### [EXERCISE INSTRUCTIONS]
Locate each line in the records containing "computer". Copy it.

### [THE DATA]
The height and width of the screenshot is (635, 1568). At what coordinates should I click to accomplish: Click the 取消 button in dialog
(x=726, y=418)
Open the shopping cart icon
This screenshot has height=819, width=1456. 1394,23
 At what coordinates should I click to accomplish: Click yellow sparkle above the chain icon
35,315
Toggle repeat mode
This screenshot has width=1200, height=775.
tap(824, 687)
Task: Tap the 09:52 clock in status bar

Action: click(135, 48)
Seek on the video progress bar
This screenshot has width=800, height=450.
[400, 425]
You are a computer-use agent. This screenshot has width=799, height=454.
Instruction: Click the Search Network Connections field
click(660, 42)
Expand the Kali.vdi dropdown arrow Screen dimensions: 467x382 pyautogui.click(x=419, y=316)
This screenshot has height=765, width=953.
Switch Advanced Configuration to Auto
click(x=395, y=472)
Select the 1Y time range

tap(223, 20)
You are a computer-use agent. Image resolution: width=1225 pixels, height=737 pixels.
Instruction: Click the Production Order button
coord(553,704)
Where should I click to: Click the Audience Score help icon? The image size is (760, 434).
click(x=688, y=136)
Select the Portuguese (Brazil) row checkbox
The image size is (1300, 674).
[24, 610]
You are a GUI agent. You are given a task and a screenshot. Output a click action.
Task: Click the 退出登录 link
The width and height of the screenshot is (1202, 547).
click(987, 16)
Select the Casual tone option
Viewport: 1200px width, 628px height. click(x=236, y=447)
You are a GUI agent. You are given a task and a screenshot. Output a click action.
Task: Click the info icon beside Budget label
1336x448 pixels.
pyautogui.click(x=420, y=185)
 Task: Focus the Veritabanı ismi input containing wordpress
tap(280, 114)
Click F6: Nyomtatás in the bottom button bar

### [REPLY TO THE TASK]
You are a computer-use agent. This screenshot has width=799, height=454.
You are a computer-use agent. Image resolution: width=1225 pixels, height=737 pixels.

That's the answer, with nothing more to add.